January 17 (China Car Times) China maybe produced 18.27 million cars in 2009, but only 2.98% of that made it to foreign ownership according to statistics released by China Association of Automobile Manufacturers (CAAM).
China exported 544,900 units in 2010, a number that is disappointingly low when compared to other great automotive nations such as Japan, Germany and South Korea, and is also considerably lower than other developing auto markets such as India and Brazil.
The export volume of Germany in 2010 was 4.24 million units, and the export ratio was 76.29 percent. Japan exported 4.37 million vehicles from January to November last year. South Korea's export volume last year was of 2.77 million units. During 2010 Germany exported 4.24 million vehicles (76.29% of total production), Japan exported 4.37 million vehicles between January and November whilst Korea exported 2.77 million units in 2010.
Indian export volume has been sturdy even during the financial crisis. In the 2009-2010 fiscal year (between April 2009 and March 2010), the country had exported 1.8 million vehicles, growing at 17.90 percent year-on-year. The nation's officials predicted that the export volume in the fiscal year of 2010-2011 will rise 10 to 15 percent. The export ratio of India has surged on to 12.84 percent in the 2009-2010 fiscal year from the 6.63 percent in the 2003-2004 fiscal year. Even India managed to surf the financial hurdles of 2009 and early 2010, from April 2009 to March 2010 India cleared 1.8 million vehicles from its shores, gaining 17.90% in year on year growth, although it should be pointed out that SIAM (Society of Indian Automobile Manufacturers) are (in)famous for their notoriously fuzzy car statistics that sometimes include motorbikes and three-wheeled trikes into total car sales.
Chinese exports in 2010 included 282,900 passenger cars whilst 261,900 commercial vehicles were also included. However China’s passenger vehicle exports only came to $1.66 billion USD whilst commercial vehicles accounted for $4.75 billion USD due to the average price of exported passenger vehicles sitting at $6,535USD, considerably lower than the $17,800 average for commercial vehicles.
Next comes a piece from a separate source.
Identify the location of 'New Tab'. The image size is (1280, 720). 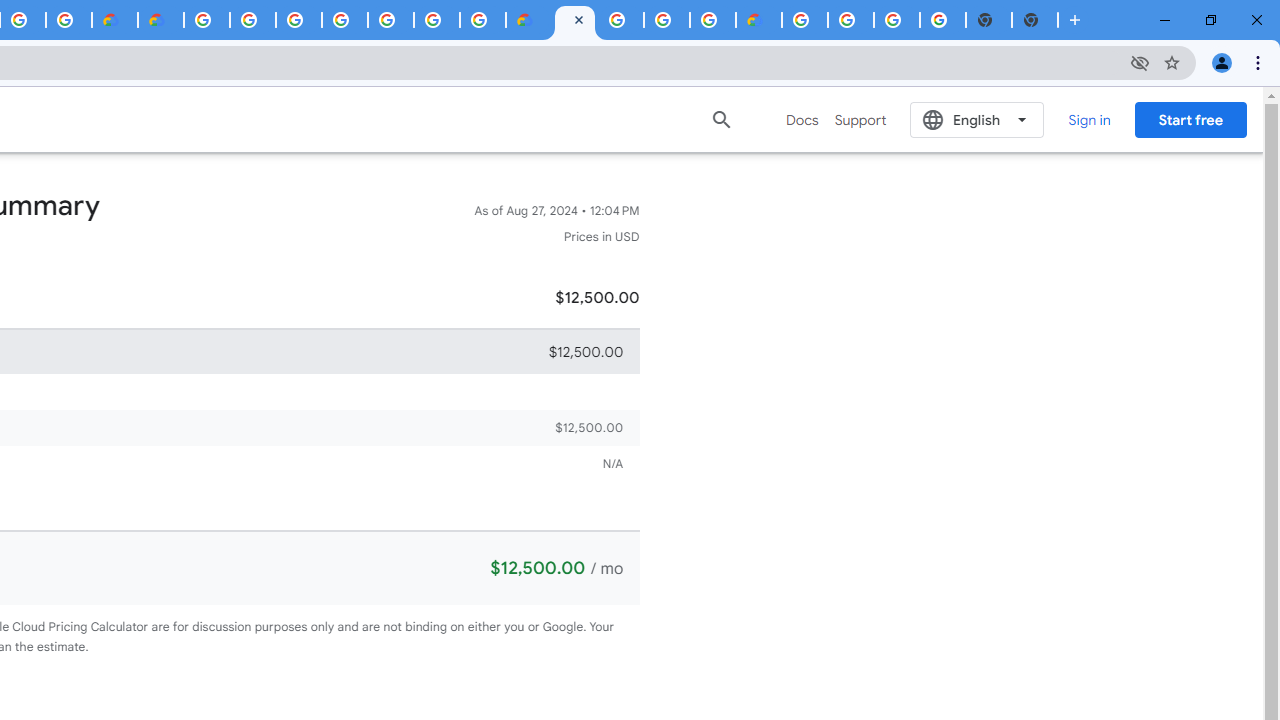
(1035, 20).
Chinese car manufacturers have had serious problems with exporting their brands to overseas markets before, low up take in Europe can be blamed on ADAC crash tests which made Chinese cars a byword for poor quality and shoddy workmanship, however in the Middle East and Africa Chinese cars have been mostly welcomed in their first steps into the continents, only to have that favorable market entry quickly sour when dealers and importers were unable to follow up with parts and a decent level of service. 2011 is being ear marked as the 'year of the Chinese car' as with every other year, but due to the amount of over capacity in the Chinese market and the cancellation of favorable low tax rates for sub 1.6L cars Chinese manufacturers might just start looking at overseas markets now that the Chinese golden goose is starting to slow down its egg laying.